JATIMSIDOARJO

PN Tipikor Surabaya, Ahli Terdakwa Ari Suyono Fokuskan Ada Tidaknya Unsur Paksaan Dalam Perkara Ini

Persidangan PN Tipikor Surabaya, mengadili terdakwa Ari Suryono. (Foto:ist)

SIDOARJO, BIDIKNASIONAL.com – Dalam lanjutan Persidangan di Pengadilan Tindak Pidana Korupsi (Tipikor) Surabaya, terdakwa Ari Suyono dalam perkara pemotongan insentif pegawai BPPD Sidoarjo hadirkan Ahli pakar hukum pidana, yaitu Dr Bambang Suheryadi dari Unair.

Keterangan dari ahli yang dihadirkan ini menekankan ada atau tidaknya paksaan sebagai faktor penting dalam kasus ini. Menurutnya, itu adalah paling utama diungkap dalam persidangan ini.

’’Kata kuncinya adalah paksaan. Misalnya, terpaksa karena takut dimutasi atau tidak diikutkan diklat,’’ ucap ahli, Senin (26/8/2024).

Bambang Suheryadi menjelaskan, untuk pemerasan dalam pasal 12 huruf e dan huruf f UU Pemberantasan Tindak Pidana Korupsi menyebutkan adanya unsur objektif berupa sifat melawan hukum dan menyalahgunakan kekuasaan. Dengan maksud menguntungkan diri sendiri atau orang lain.

Pelakunya ini adalah PNS atau penyelenggara negara, yang dilakukan adalah memaksa seseorang memberikan sesuatu, membayar, menerima pembayaran dengan potongan, untuk sesuatu bagi dirinya sendiri.

Bambang menambahkan, untuk kata kuncinya dalam perkara ini, ada atau tidaknya paksaan. Misalnya tergerak membayar karena takut dimutasi. Apakah betul-betul ada yang memerintahkan kalau itu sudah masuk rekening pribadi.

Nabila Amir, Penasehat Hukum (PH) Ari Suryono, megatakan apakah meneruskan kebiasaan penyisihan dari atasan-atasan sebelumnya juga bisa dikategorikan paksaan?, saksi-saksi sebelumnya memberikan keterangan bahwa pemotongan insentif ini sudah berlangsung sejak 2014.

Saat Badan Pelayanan Pajak Daerah atau (BPPD) Sidoarjo dikepalai oleh Joko Santosa. Praktik itu berlanjut sampai masa Ari Suryono menjadi kepala BPPD Sidoarjo.

Ahli Bambang Suheryadi menjelaskan, ketika hal itu sudah dilakukan secara berulang-ulang, harus dibuktikan dulu siapa yang memaksa itu. Pemaksaan perlu dibuktikan dari apakah yang dipotong betul-betul takut akan dapat ’’sesuatu’’ dari atasan atau tidak. Misalnya, apakah takut dipindah kalau tidak bayar.

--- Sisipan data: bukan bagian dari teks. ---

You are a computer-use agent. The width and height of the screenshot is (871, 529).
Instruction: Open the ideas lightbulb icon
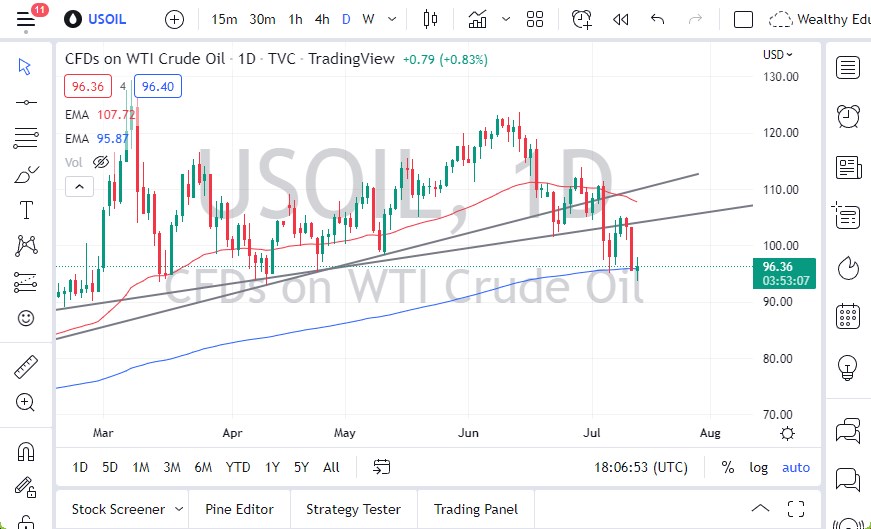(x=848, y=365)
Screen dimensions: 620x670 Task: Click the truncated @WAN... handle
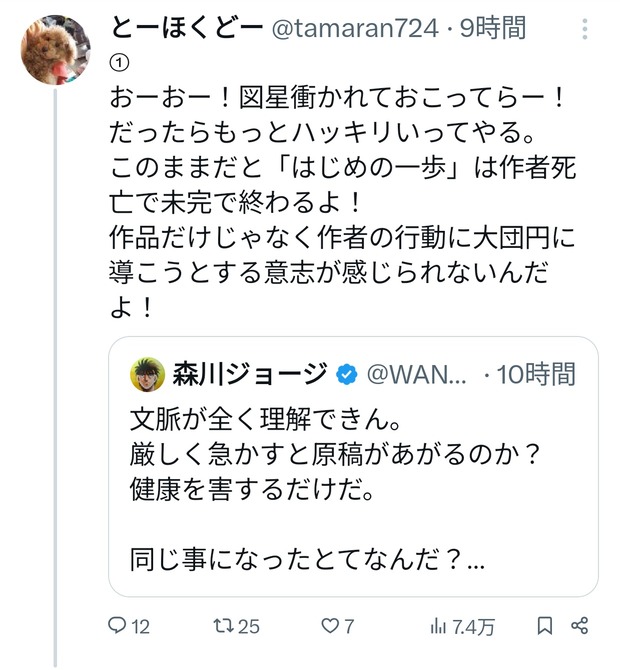pos(417,375)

Apakah ada kesepakatan. Kalau tidak itu berarti tidak ada paksaan. Dalam keterangan saksi-saksi pegawai Badan Pelayanan Pajak Daerah atau (BPPD) Sidoarjo mengaku mereka tidak keberatan insentif dipotong karena memang sudah menjadi kebiasaan.

’’Harus dibuktikan memaksa itu bagaimana. Itu melawan hukumnya dengan cara memaksa. Dengan menyalahgunakan kekuasaan,’’ terang Bambang.

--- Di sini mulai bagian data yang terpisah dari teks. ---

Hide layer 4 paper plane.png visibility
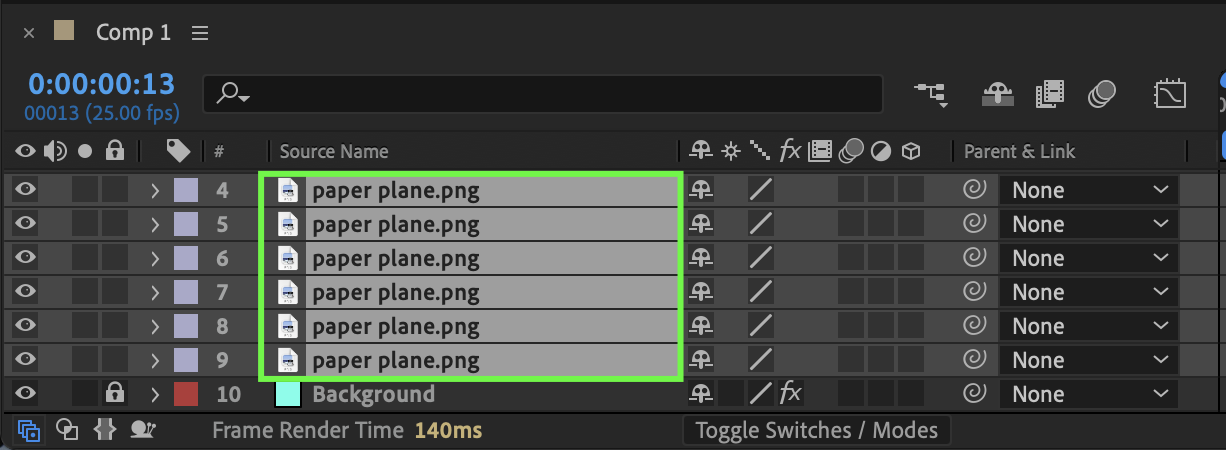This screenshot has width=1226, height=450. (x=25, y=190)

PH pun menegaskan lagi, ’’Apakah kebiasaan menyerahkan itu dikategorikan sebagai pemaksaan?’’

Bambang menyatakan, bahwa harus dibuktikan betul apakah ada misalnya rapat untuk menentukan. Dalam rapat disebutkan nilainya ditentukan. Sehingga, yang dipaksa tidak mampu berbuat lain.

’’Apakah dalam rapat ditentukan segini ya segini ya,’’ ungkapnya.

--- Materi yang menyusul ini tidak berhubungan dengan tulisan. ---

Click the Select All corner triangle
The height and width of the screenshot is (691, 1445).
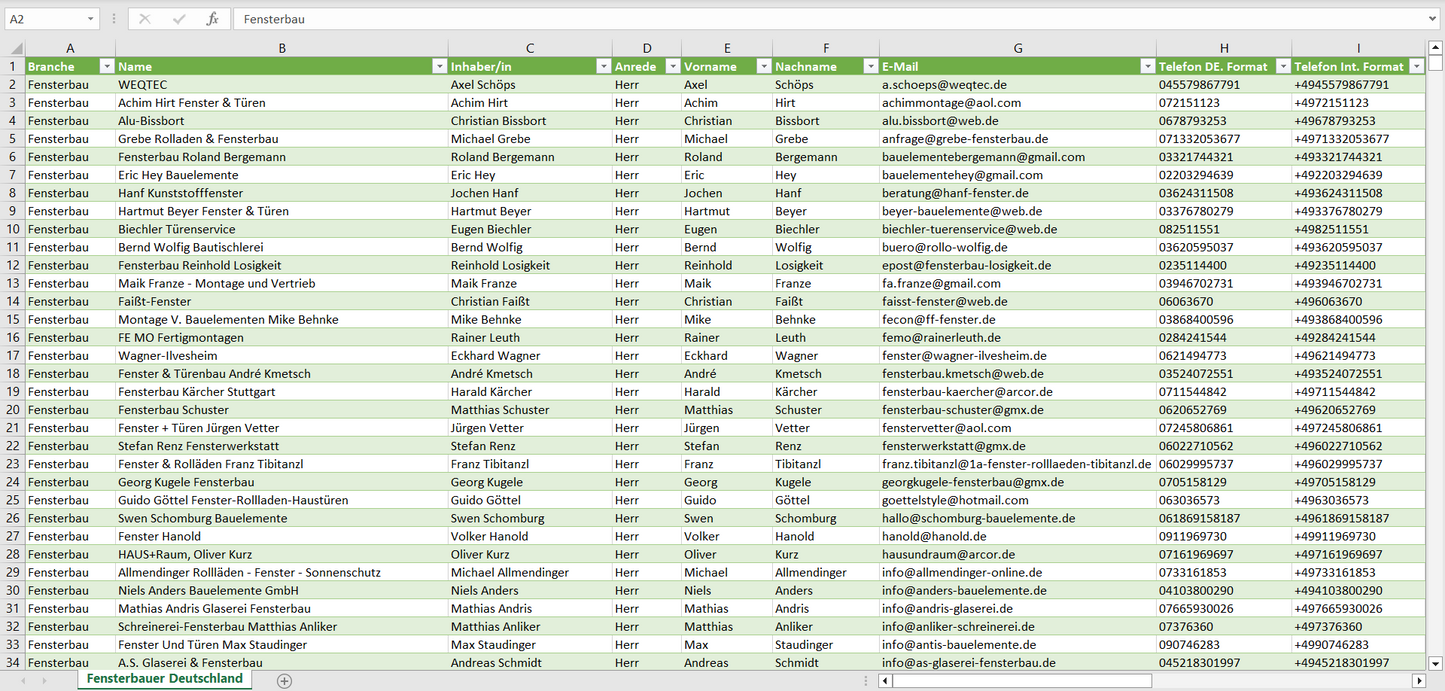[x=16, y=48]
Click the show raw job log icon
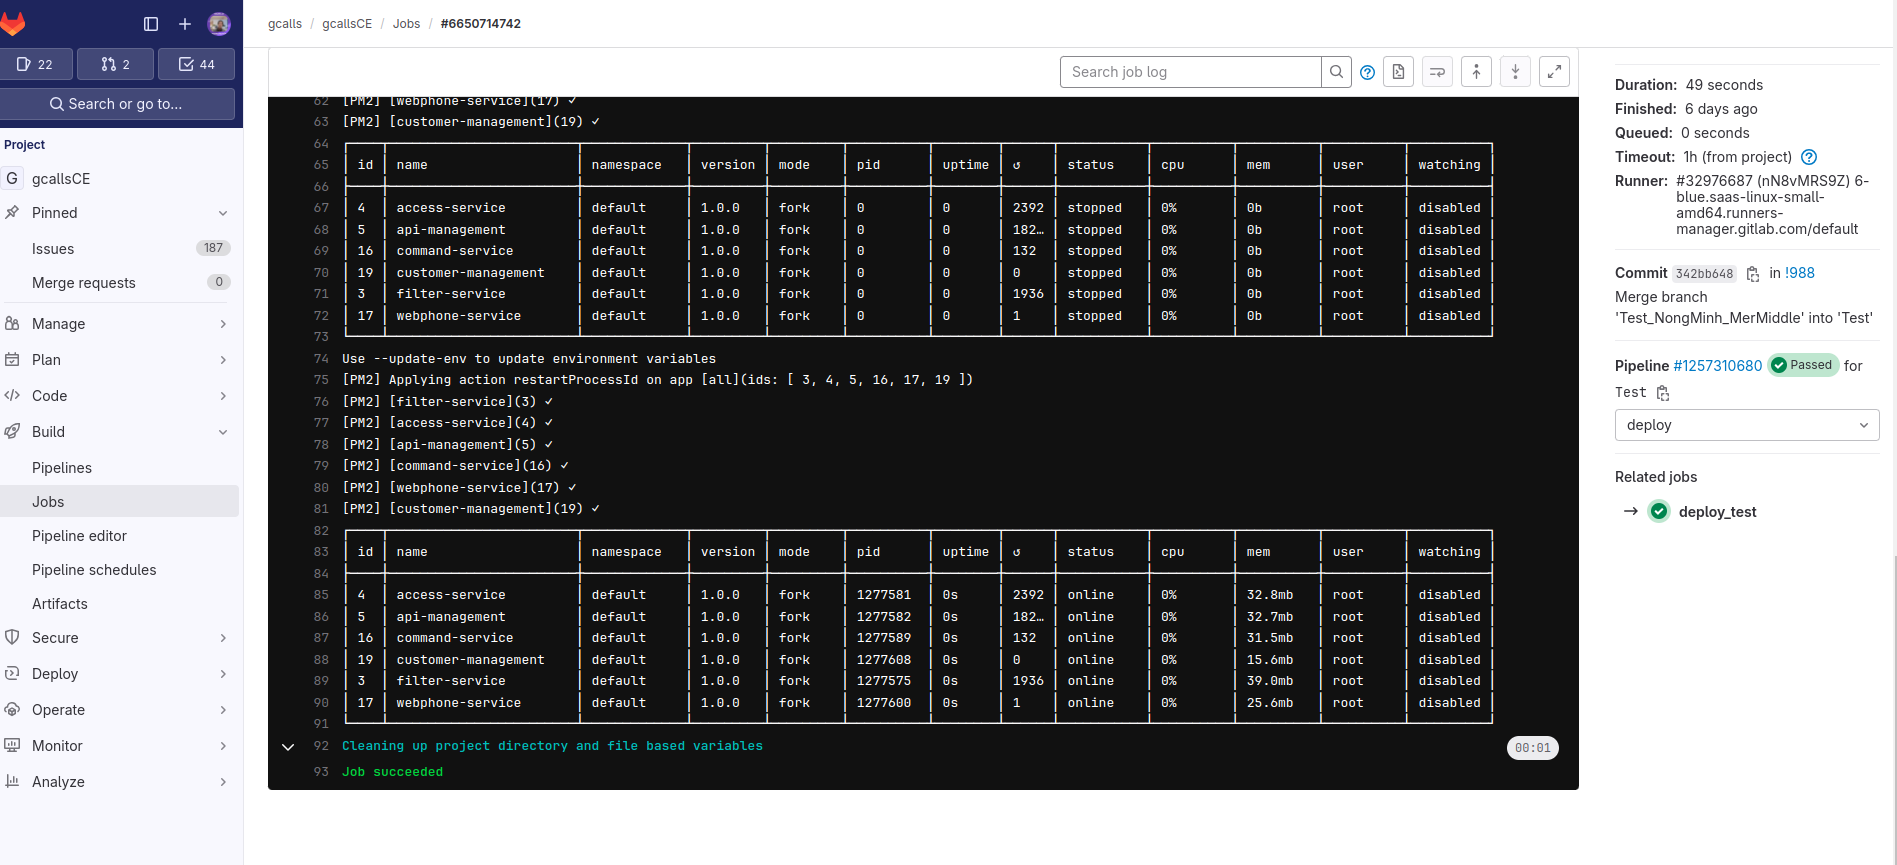This screenshot has width=1897, height=865. click(1398, 72)
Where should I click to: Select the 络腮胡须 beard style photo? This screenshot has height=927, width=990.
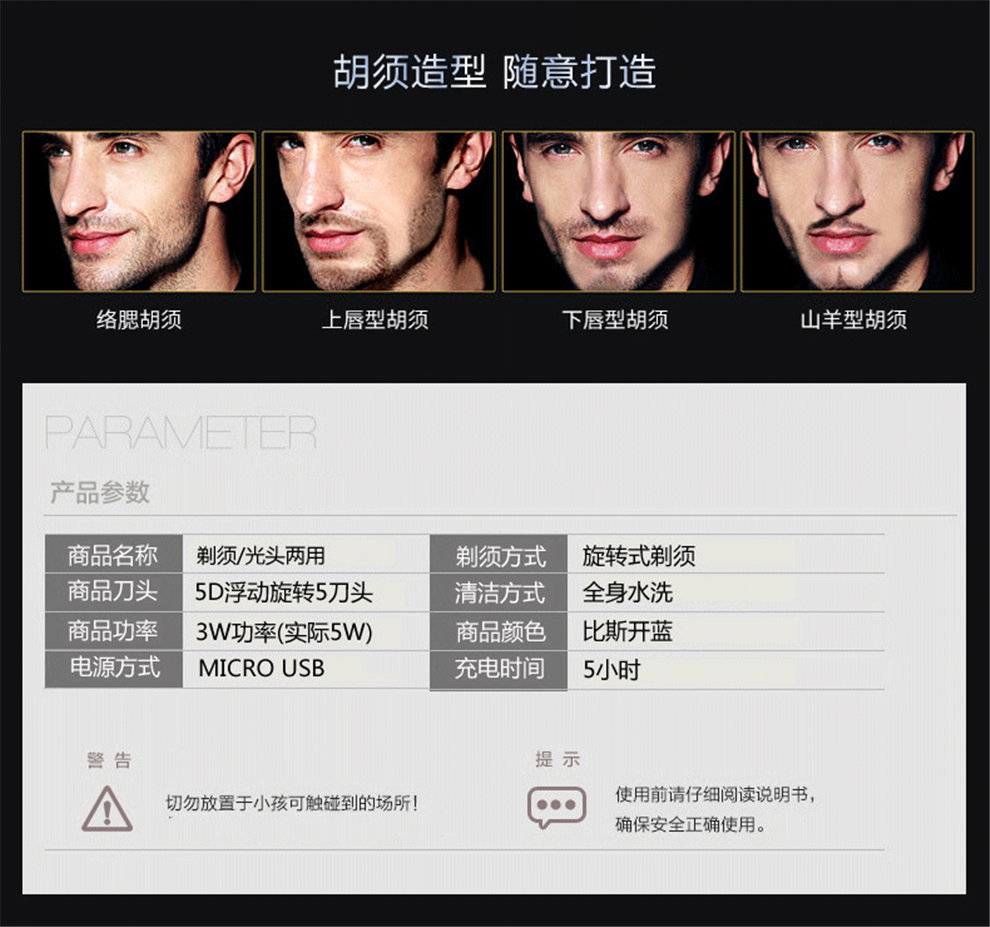[139, 212]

Hakim Athoillah meminta pendapat ahli, ’’Jika tidak ada pemaksaan, tapi ditaruh kitir (kertas kecil berisi nilai potongan) di meja masing-masing dan tidak saling tahu. Apakah masuk kategori pemerasan?’’

Ahli mengatakan, apakah ketika ada pemotongan, kemudian ada pegawai yang dimutasi karena tidak membayar potongan atau tidak diikutkan diklat tertentu. Itu harus dibuktikan.

Jaksa Rikhi Benindo Maghaz mempertanyakan kemungkinan adanya pemaksaan secara psikis. Apakah kekerasan psikis itu dapat diimplemntasikan dalam bentuk patuh dan loyal kepada atasan.

Bambang menjelaskan, selama beberapa kali terjadi pergantian pimpinan, perlu dibuktikan dulu. Apakah pernah terjadi pegawai yang tidak setor atau membayar akhirnya dipindah. Sehingga, yang dipotong tidak mungkin berkata tidak.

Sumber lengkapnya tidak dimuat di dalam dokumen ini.